I like the Jack Links Sweet and Spicy.  I like most jerky as long as it's dried cuts of meat rather than the ground and reconstituted stuff that's like chewing on sawdust.  Also don't care for turkey jerky... beef or occasional wild meats that I get to sample from friends who hunt.  I've had both elk and venison jerky, homemade.



KatyCooks said:


> Hm, seems this could be a case of a product being exported because nobody eats it in the producer country!
> 
> I'm going to take it into work tomorrow to see what my colleagues think of it.
> 
> ...



Actually it is quite popular.  Jack Links is just one brand... there are many, brand name and more or less generic.  It's usually found in the checkout aisle in the supermarket in the impulse buy rack.


----------



## Addie (Feb 7, 2017)

I happen to love beef jerky. It comes in all kinds of fruit flavors as well as a BBQ type flavor. It is easy to make. Just slice the meat real thin. marinate in a chosen recipe of liquid flavorings, and then slowly dry in the oven or dehydrator. 
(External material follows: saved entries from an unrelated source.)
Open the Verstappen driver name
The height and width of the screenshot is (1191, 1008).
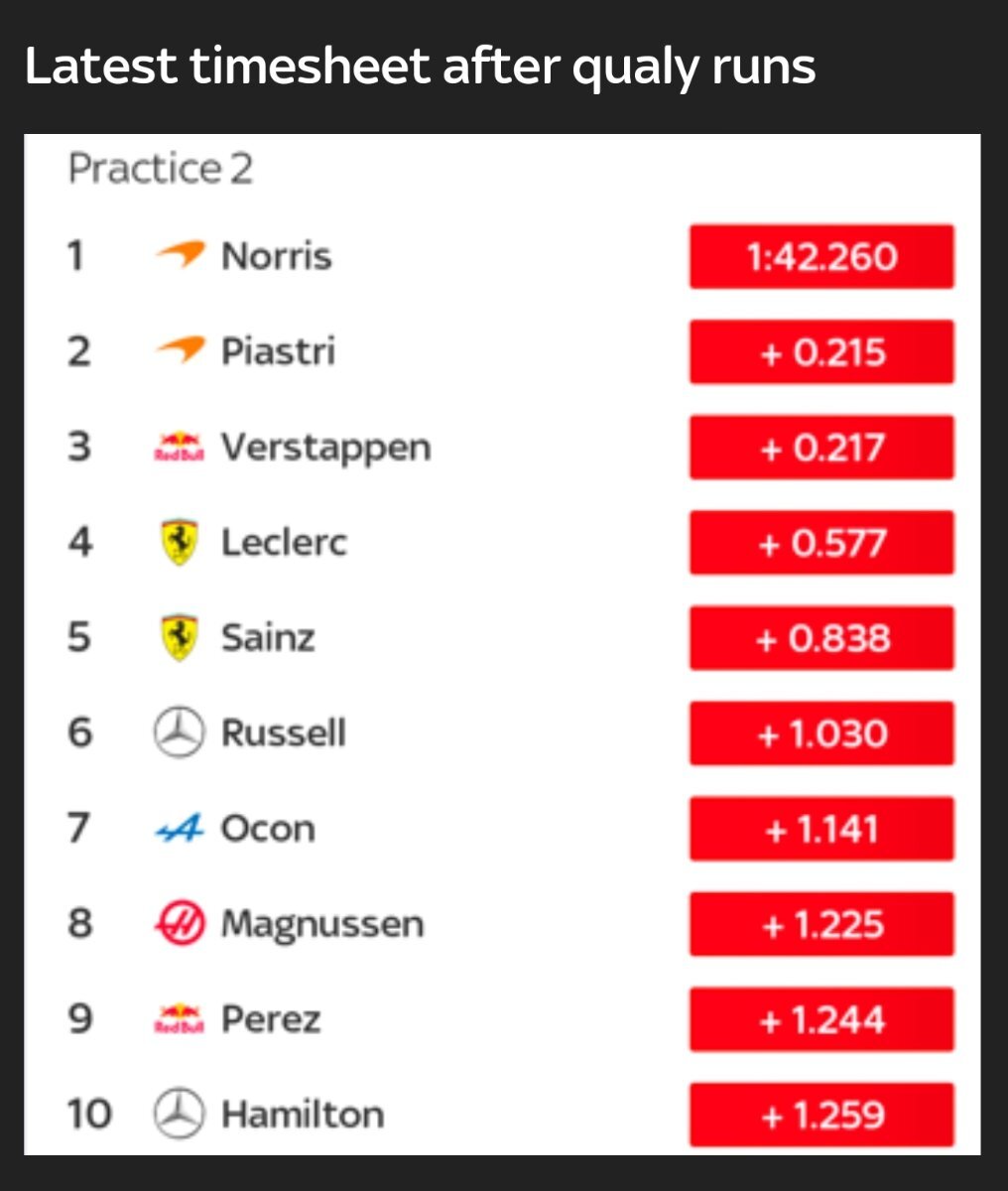325,448
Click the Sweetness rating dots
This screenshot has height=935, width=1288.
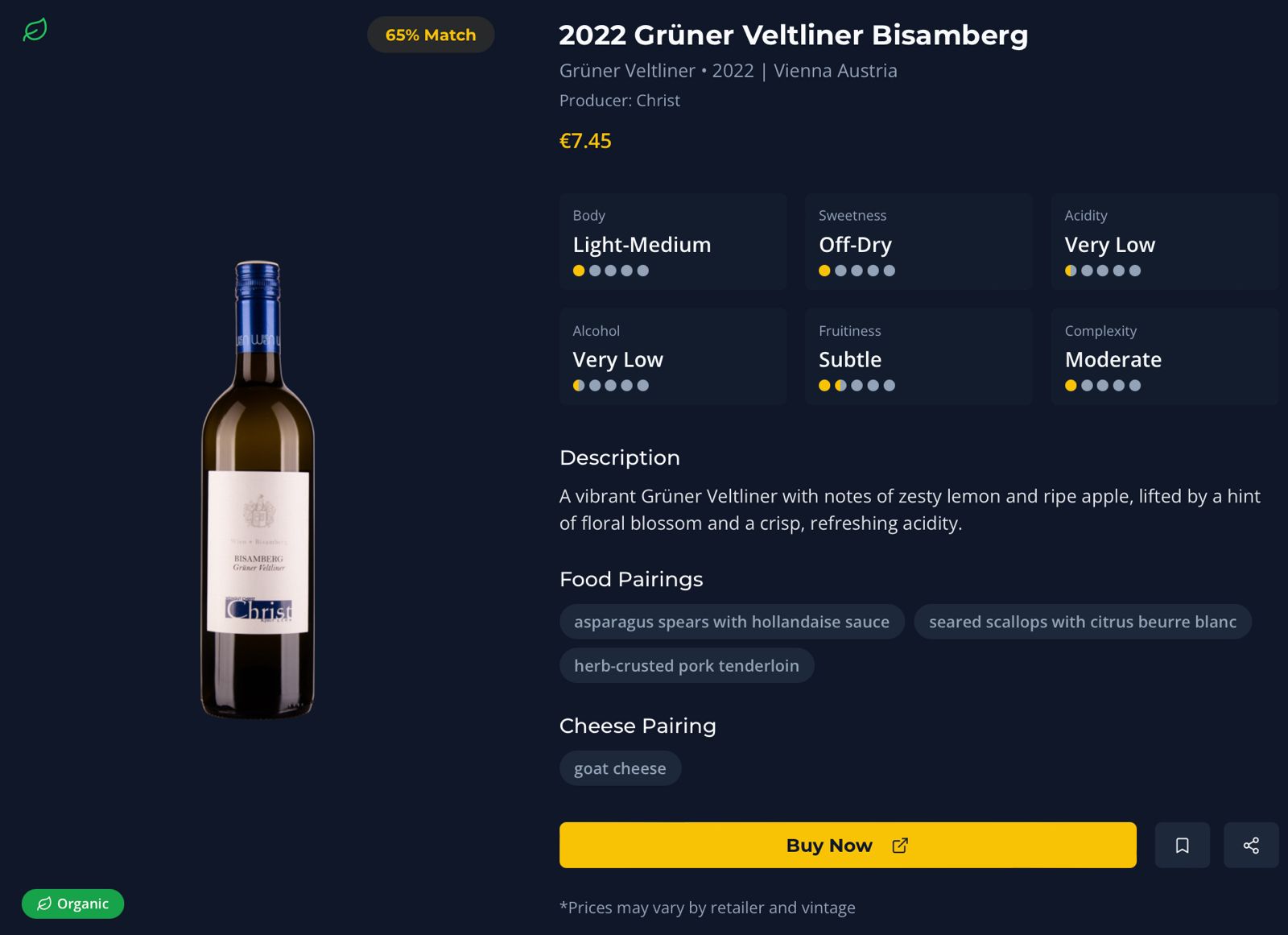point(857,271)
I make it using soy sauce and liquid smoke along with some other flavoring ingredients. I cut up almost a whole cheap roast and it took me almost a week to finish getting it dry. As much beef jerky as their was, the kids cleaned me out in one day. Now I make smaller batches for just myself.


----------



## Addie (Feb 7, 2017)

RPCookin said:


> I like the Jack Links Sweet and Spicy.  I like most jerky as long as it's dried cuts of meat rather than the ground and reconstituted stuff that's like chewing on sawdust.  Also don't care for turkey jerky... beef or occasional wild meats that I get to sample from friends who hunt.  I've had both elk and venison jerky, homemade.
> 
> Actually it is quite popular.  Jack Links is just one brand... there are many, brand name and more or less generic.  It's usually *found in the checkout aisle *in the supermarket in the impulse buy rack.




I do wish they would remove it from there. Every time I pick up a packet, then I open it and can't stop until it is all gone. I once had buffalo jerky. It was kind of a strong beef flavor. Wasn't to fond of it, but it could grow on me if I ate it often enough.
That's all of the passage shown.